If this year’s economy is expected to get just slightly better, with perhaps a few more jobs and not as many threats of business closings, there are at least five big issues awaiting the ministrations of the 76 lawmakers.
Taxes top the list.
Just last year, the Democratic-controlled Legislature and Democratic Gov. Neil Abercrombie pushed through a historic $600 million tax increase. Some were new taxes and some were temporarily abolished tax breaks. The Council on Revenues flatly said the projected new tax money isn’t showing up. As it turns out, Hawaii businesses are not populated by people looking to give money to the tax collectors and they have found ways to avoid the tax increases.
At the same time, the state budget is just only sort of balanced and by fiscal 2014 we will be short $164 million, with the chasm between money collected and money spent growing deeper every year.
You know the drill: Cut services, stop hiring, stop spending and raise taxes — or go to item No. 2: Bring in a casino.
The pro-gaming forces are gathering and they feel this year could be the perfect storm with a budget written in red, the rising fear of raising taxes in an election year or simply allowing a casino company to pay the state maybe $400 million a year in return for setting up shop in Waikiki. Rumors abound, but one more negative Council on Revenues meeting could be the tipping point.
Meanwhile, items No. 3 and No. 4 are new losses. Hawaii was staggered in December as the Hawaii Medical Center folded operations in Liliha and Ewa. This was not a minor blip. Those two hospitals employed 1,000 people and their closures meant that Hawaii lost the only organ transplant center in our island state and the only full-service emergency hospital in West Oahu.
Saying that Queen’s Medical Center may pick up the organ transplant business in six months is little comfort to people hoping for a new kidney or for heart attack victims in Lualualei. Somehow the state bears some responsibility for ensuring the health of its citizens.

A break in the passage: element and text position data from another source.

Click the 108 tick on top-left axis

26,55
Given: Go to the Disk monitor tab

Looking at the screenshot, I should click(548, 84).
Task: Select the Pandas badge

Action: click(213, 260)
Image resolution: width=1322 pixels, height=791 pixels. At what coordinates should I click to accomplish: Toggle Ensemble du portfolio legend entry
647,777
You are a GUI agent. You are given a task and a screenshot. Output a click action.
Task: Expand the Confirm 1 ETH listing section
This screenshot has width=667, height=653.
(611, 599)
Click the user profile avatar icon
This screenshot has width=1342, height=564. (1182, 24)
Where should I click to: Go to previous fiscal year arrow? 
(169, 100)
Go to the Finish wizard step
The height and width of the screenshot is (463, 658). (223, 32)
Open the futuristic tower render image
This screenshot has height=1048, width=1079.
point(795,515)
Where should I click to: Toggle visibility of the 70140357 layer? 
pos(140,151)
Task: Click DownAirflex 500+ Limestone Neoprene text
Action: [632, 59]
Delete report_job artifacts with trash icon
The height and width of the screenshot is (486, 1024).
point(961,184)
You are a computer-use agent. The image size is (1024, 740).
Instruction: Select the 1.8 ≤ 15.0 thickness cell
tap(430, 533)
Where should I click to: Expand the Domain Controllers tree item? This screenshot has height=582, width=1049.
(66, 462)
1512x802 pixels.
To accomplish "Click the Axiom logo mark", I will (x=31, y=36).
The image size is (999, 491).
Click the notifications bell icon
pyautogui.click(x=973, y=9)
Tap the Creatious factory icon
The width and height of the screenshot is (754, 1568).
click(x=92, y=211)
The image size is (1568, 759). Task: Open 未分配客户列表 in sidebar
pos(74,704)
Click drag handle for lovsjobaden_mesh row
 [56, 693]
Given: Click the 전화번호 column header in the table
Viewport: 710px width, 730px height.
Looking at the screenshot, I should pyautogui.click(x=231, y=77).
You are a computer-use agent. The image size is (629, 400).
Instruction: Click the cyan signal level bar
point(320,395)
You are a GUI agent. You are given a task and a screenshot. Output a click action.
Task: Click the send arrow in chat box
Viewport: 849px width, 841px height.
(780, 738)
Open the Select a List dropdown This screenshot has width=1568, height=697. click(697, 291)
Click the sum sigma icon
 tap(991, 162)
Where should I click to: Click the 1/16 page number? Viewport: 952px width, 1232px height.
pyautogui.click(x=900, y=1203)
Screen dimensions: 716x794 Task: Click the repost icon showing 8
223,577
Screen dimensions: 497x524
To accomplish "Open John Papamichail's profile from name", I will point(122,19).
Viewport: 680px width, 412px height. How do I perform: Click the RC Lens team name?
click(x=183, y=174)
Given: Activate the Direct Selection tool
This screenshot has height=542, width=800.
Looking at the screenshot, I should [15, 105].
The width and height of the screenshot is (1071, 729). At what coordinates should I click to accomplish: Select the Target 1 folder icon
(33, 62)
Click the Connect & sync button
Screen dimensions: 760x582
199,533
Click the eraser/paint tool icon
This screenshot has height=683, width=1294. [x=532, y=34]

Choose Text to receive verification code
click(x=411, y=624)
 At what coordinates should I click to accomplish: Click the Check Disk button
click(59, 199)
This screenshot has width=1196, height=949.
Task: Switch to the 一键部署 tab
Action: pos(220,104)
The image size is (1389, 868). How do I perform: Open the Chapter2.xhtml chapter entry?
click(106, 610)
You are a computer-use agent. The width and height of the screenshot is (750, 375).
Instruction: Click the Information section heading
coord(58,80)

If the Abercrombie administration can urge a statewide tax on sugary drinks in order to raise money to treat diabetes, isn’t there an equally strong case to be made that the state make sure Hawaii has enough hospitals to treat our sick?
Times have changed since we were going to become the "Mayo Clinic of the Pacific." Now we just want emergency rooms without an all-night backlog.
Item No. 4 is your chance to buy a working Hawaii oil refinery because Tesoro Corp. wants to sell the plant that makes half of the state’s petroleum products. Already boasting the nation’s highest gasoline and electricity rates, the last thing the state needs is an oil refinery monopoly.
In the case of hospitals and oil refineries, the marketplace has spoken; it is time for government to figure out what to do.
And finally, there is the matter of the new public school teachers’ contract. Abercrombie won a verbal agreement with the teachers union. If an agreement is good news, the implementation is mostly a question mark. The contract is reportedly for six years and includes some unspecified raise.
Neither Abercrombie nor the union are giving particulars, but the state’s biggest union, the Hawaii Government Employees Association, has a clause in its contract saying if another public union gets a better deal, then the HGEA gets it, too.
Does the HGEA get a six-year contract with a pay raise? Can the state afford this? How?
Attempting to answer those questions and more is why the Legislature has to meet every year.